[GIVEN TASK] Pull out every line of the records that contains the word "marker", with case counting.

[Dataset rows]
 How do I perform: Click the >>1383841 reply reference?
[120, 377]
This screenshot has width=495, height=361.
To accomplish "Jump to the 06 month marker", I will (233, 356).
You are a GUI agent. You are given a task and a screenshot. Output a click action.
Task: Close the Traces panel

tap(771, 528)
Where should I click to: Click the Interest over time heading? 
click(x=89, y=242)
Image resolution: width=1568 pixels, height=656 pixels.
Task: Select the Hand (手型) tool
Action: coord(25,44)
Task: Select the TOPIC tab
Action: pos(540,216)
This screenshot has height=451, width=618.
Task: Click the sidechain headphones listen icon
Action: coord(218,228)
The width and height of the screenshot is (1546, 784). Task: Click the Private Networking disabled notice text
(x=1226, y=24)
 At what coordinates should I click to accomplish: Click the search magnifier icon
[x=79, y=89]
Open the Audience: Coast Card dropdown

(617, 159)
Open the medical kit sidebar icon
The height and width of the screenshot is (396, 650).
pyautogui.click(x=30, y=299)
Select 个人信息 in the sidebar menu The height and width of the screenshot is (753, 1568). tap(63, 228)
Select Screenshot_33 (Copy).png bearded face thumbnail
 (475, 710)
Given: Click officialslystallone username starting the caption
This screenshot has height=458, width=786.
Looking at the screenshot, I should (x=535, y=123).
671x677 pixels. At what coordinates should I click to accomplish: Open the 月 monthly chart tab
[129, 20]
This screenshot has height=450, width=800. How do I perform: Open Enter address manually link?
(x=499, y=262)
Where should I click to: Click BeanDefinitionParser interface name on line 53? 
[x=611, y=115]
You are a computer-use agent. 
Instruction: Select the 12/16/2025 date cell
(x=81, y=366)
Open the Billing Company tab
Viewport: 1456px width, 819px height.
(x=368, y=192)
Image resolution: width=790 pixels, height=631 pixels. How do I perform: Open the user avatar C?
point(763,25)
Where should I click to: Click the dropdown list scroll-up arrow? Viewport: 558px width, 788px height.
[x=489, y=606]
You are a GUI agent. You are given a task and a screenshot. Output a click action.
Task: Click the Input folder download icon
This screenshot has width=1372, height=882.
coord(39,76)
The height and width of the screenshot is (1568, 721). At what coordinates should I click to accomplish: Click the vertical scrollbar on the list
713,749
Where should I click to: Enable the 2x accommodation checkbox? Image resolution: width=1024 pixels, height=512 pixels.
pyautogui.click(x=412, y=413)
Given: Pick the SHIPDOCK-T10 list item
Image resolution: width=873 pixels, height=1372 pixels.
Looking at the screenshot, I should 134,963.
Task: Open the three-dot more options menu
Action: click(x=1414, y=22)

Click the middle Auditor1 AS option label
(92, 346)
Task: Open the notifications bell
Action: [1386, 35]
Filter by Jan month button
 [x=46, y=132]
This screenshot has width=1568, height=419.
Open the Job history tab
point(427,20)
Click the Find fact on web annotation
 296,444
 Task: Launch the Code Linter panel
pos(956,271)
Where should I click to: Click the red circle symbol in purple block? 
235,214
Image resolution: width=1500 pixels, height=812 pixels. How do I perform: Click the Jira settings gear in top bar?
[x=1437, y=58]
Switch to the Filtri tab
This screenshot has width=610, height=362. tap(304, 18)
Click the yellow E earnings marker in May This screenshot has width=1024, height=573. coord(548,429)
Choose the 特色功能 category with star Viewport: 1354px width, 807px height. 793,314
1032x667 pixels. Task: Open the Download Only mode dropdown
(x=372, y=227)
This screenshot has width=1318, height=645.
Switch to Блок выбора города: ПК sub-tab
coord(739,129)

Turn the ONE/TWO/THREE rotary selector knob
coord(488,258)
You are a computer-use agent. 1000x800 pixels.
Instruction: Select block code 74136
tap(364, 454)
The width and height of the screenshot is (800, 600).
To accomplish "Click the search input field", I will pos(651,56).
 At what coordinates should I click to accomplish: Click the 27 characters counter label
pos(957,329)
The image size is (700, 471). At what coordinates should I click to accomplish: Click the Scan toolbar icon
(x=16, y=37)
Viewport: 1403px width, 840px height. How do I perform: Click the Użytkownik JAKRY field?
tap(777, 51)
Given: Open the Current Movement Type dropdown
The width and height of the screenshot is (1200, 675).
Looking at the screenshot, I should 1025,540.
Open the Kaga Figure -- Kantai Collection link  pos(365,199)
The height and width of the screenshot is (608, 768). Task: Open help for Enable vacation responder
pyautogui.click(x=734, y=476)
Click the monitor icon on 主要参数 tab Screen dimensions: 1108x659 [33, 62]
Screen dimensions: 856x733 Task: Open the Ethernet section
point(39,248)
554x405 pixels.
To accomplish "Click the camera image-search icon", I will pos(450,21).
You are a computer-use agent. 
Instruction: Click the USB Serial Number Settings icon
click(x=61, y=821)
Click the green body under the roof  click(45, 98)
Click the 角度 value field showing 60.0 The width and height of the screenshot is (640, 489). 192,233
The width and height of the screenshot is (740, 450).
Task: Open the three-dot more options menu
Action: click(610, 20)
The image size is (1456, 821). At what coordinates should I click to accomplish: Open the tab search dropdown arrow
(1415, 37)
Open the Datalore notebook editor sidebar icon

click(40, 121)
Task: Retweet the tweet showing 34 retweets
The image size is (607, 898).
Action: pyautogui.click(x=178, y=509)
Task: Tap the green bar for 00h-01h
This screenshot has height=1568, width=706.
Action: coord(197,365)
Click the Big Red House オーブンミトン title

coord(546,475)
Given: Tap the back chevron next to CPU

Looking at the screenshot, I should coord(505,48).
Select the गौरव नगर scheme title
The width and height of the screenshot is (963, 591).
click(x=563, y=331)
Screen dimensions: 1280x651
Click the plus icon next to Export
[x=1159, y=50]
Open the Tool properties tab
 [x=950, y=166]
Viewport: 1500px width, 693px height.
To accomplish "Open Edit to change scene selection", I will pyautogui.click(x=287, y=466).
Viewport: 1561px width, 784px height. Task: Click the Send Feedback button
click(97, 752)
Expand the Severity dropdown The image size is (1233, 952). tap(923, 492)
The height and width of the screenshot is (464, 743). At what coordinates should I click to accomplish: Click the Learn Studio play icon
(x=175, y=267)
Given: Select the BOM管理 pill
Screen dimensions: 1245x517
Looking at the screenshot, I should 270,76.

[EXPECTED ANSWER]
To accomplish "Jump to the 06 month marker", I will (233, 356).
Click the yellow E earnings marker in May This screenshot has width=1024, height=573. coord(548,429)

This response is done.